CHINAMacroReporter

'From Rebel to Ruler': Tony Saich on Chinese Communism at 100

‘At so many points during its century-long existence, the CCP appeared to be in its death throes, whether as a result of external attack or self-inflicted internal strife.’
by

Ed Steinfeld | Brown University

|

Harvard Magazine

July 1, 2021
'From Rebel to Ruler': Tony Saich on Chinese Communism at 100
BIG IDEA | ‘At so many points during its century-long existence, the CCP appeared to be in its death throes, whether as a result of external attack or self-inflicted internal strife.’
‘Yet it has not only survived but has led China to a level of worldwide power and influence that just a few years ago, let alone a century ago at the party’s inception, would have been unimaginable.’

‘In his magisterial account of the hundred-year history of the Chinese Communist Party,  From Rebel to Ruler, Tony Saich identifies themes extending from the genesis of the CCP in the early 1920s all the way through the rule of Xi Jinping over a rising global superpower today.’

‘Immediately striking among these themes is the omnipresence of struggle:’

  • ‘Struggle against the foreign-controlled police and local warlords in the 1920s; struggle against the rival Nationalist Party (KMT) for revolutionary and national leadership; struggle within the party among various elite factions; continued struggle within the party under Mao’s leadership after the official establishment of the People’s Republic in 1949; and struggle against all manner of foreign threats, including a cataclysmic rift with the Soviet Union in the 1950s and ’60s, and a deepening conflict with the United States today.’

‘With struggle has come the additional theme of profound sacrifice and bloodshed:’

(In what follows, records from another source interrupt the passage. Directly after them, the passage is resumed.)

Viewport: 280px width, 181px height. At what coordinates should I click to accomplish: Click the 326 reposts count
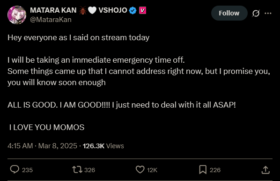89,170
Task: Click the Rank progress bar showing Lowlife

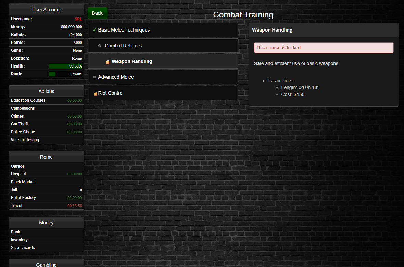Action: [66, 74]
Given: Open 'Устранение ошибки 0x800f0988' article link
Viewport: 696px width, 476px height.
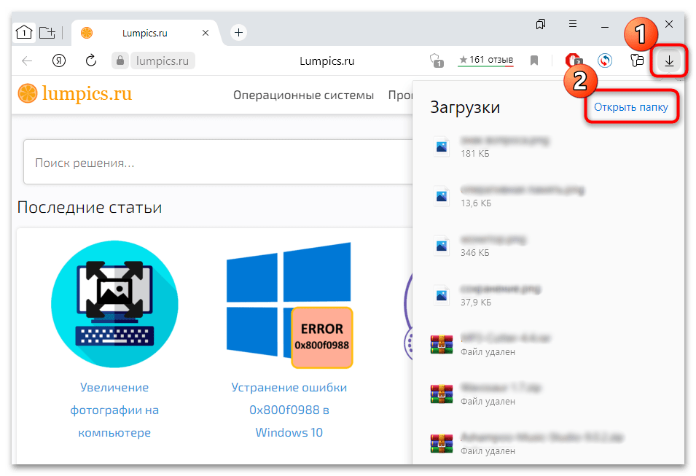Looking at the screenshot, I should click(x=289, y=410).
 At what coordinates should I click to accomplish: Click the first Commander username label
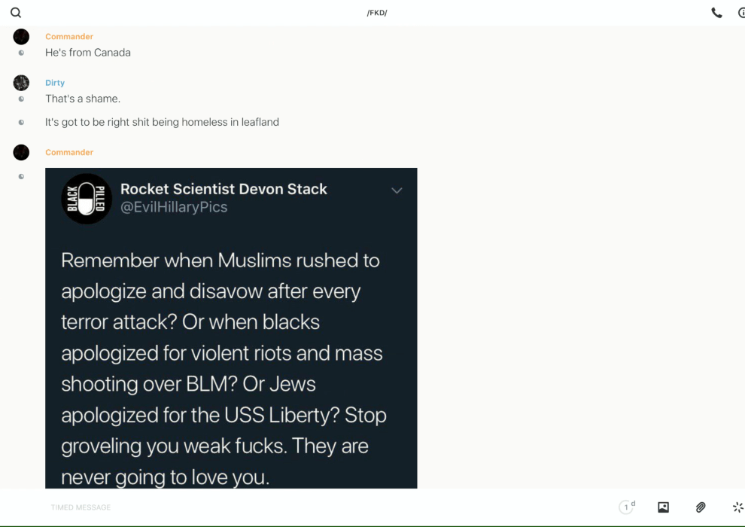pyautogui.click(x=69, y=37)
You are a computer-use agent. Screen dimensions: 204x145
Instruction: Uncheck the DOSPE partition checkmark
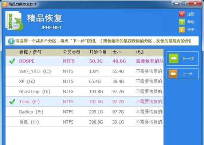12,61
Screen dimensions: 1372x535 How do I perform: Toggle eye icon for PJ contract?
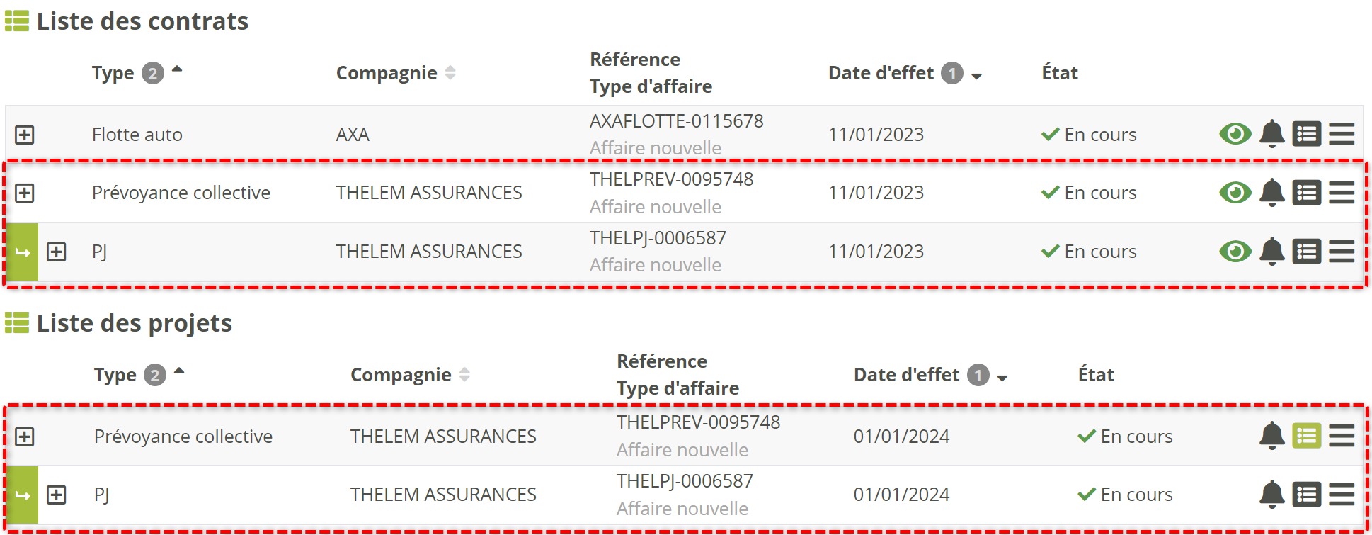1235,252
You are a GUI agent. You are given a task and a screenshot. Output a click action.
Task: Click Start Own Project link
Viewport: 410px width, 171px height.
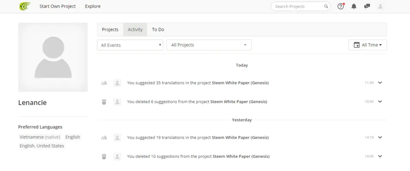(58, 6)
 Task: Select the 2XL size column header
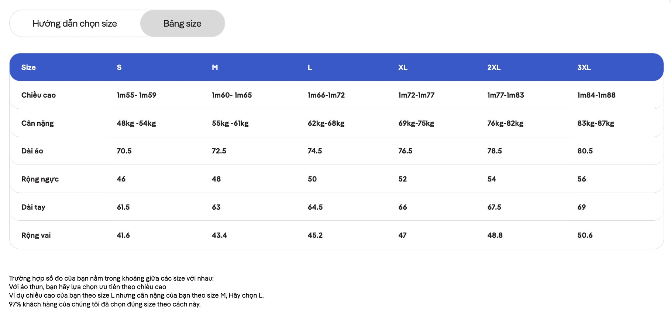pyautogui.click(x=494, y=67)
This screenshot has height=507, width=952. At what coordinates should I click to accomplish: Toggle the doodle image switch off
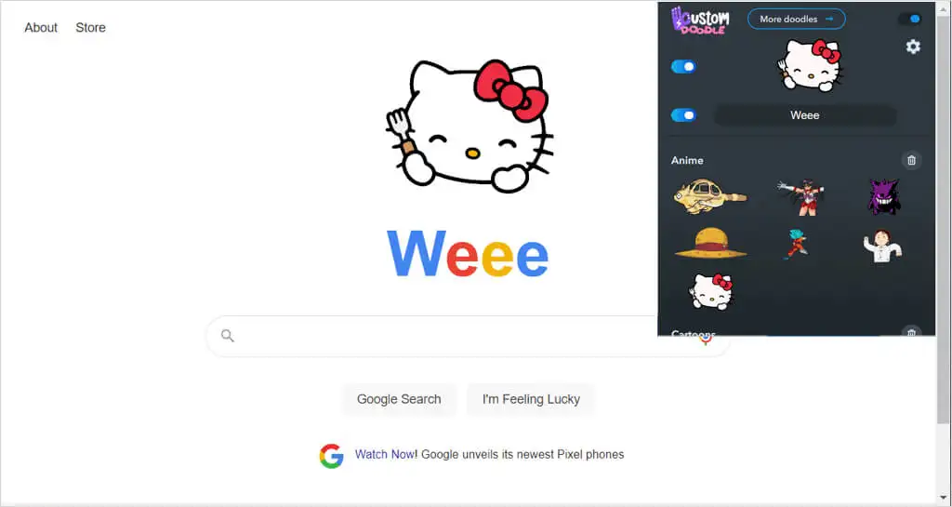[683, 67]
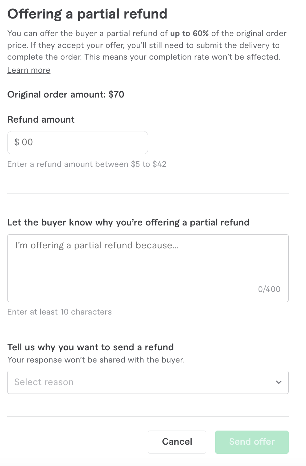Open the Learn more link

click(x=29, y=70)
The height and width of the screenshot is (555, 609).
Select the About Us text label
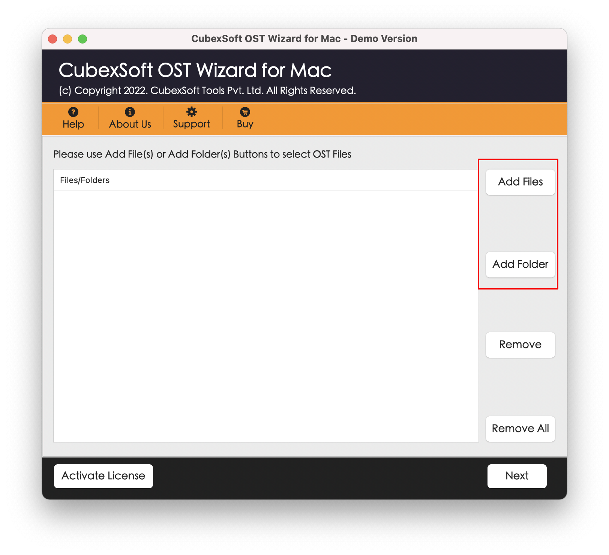[130, 124]
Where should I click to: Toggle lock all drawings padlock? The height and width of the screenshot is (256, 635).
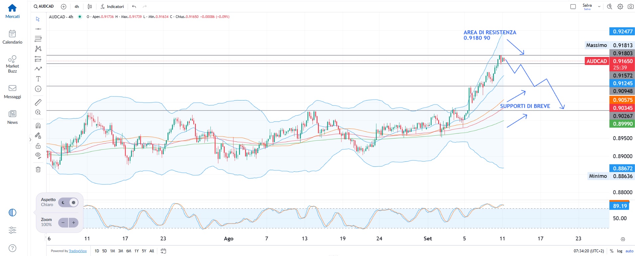click(38, 146)
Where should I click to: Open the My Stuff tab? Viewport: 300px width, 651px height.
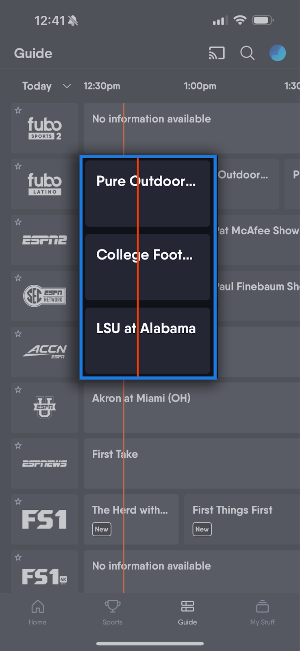(262, 612)
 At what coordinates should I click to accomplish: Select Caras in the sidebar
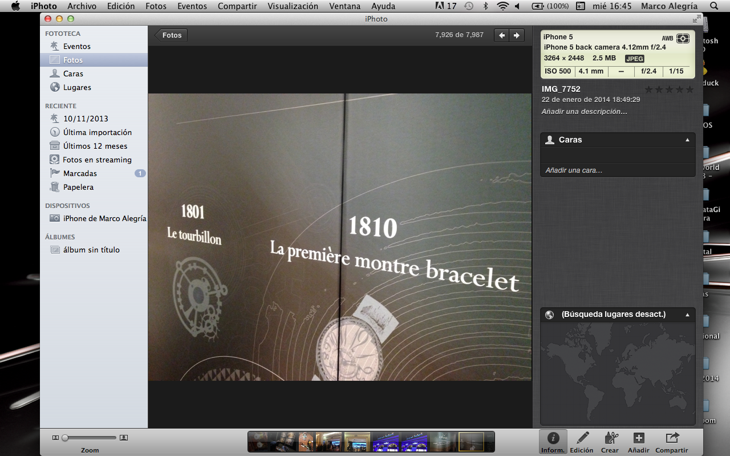point(73,74)
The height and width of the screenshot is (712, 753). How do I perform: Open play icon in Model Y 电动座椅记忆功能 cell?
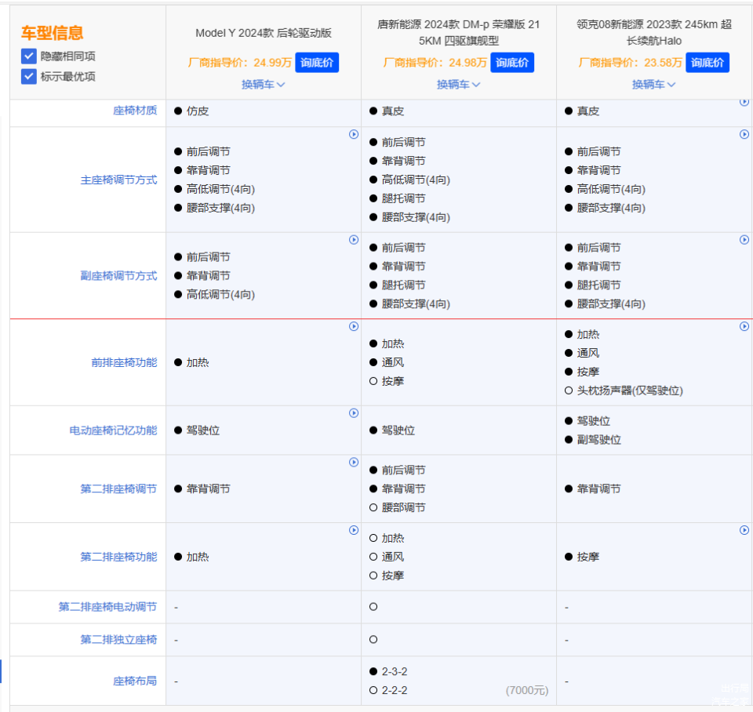tap(354, 413)
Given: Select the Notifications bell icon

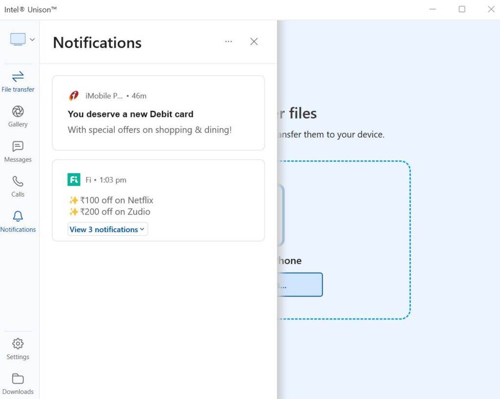Looking at the screenshot, I should pos(18,217).
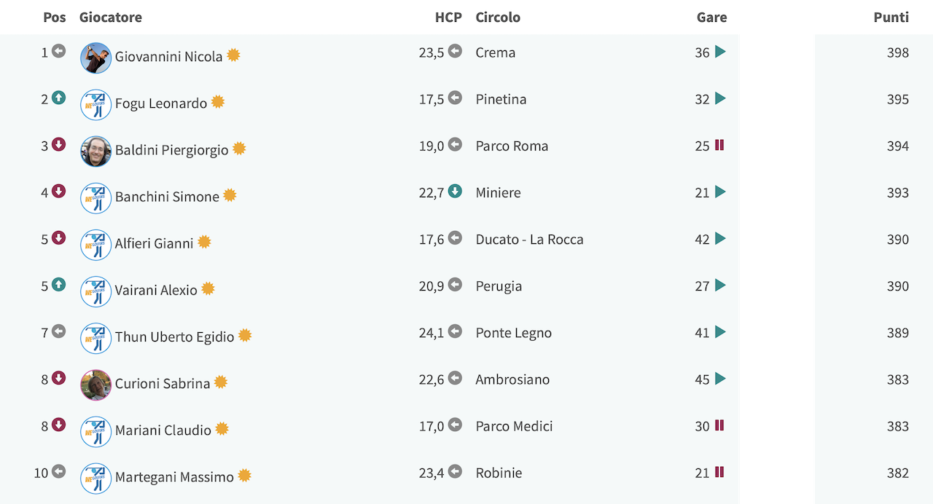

  • ‘Near total annihilation in the face of the KMT’s 1927 “White Terror”; near total annihilation yet again at the hands of the KMT during the Long March retreat of 1934-35; ghastly battlefield losses in the Anti-Japanese War (World War II) and the War to Resist America and Aid Korea (Korean War); millions of deaths stemming from the famine induced by the Great Leap Forward, a grievous error by the party itself; and at least another million lost through the internecine violence of the Cultural Revolution, yet another grave leadership error.’

‘But, struggle and sacrifice have generated still another theme, the party’s almost mythic capacity for resilience, endurance, and re-creation.’

  • ‘At so many points during its century-long existence, the CCP appeared to be in its death throes, whether as a result of external attack or self-inflicted internal strife.’
  • ‘Yet it has not only survived, but has led China to a level of worldwide power and influence that just a few years ago, let alone a century ago at the party’s inception, would have been unimaginable.’

‘What do these historical patterns and legacies mean for governance in China now? At least two points underscored by Saich stand out.’

‘First, despite dizzying ideological zigzags over time, and equally head-spinning volte-face with respect to policy practice, China’s political leadership today still goes to extraordinary lengths to insist on its own infallibility and inevitability.’

  • ‘As Saich beautifully documents, whenever the party has undergone major internal power struggles no effort has been spared to totally rewrite history, erase inconvenient truths from the past, and thoroughly massage the facts so as to justify both the historical inevitability and moral rectitude of the leadership cadre that emerged.’
  • ‘Saich writes: “The party believes that it possesses the ability not only to correctly interpret the past but also to outline the future, and this belief has led the party to declare its infallibility. Thus, when mistakes are made, blame must lie either with members of the party following the incorrect political line and leading party members astray, or with ‘outsiders,’ especially foreigners, meddling in party affairs.” ’

‘That leads to a second point raised by Saich. For all the fragility of China’s governance model, and for all its costly blunders past and present, the CCP enjoys a relatively high degree of legitimacy among Chinese citizens.’

  • ‘The party is inextricably associated with a revolution and modernization process that many Chinese still see as their own, something linked to their personal identity.’
  • ‘Alas, in the eyes of many Chinese citizens right now, CCP-style authoritarianism looks pretty appealing relative to what the world’s leading democracies, especially the United States, have on offer.’

‘While questions about what China is and is becoming will continue to perplex, readers searching for a road map toward sound answers would be well advised to begin with From Rebel to Ruler. A better primer on Chinese elite politics and political history cannot be found.’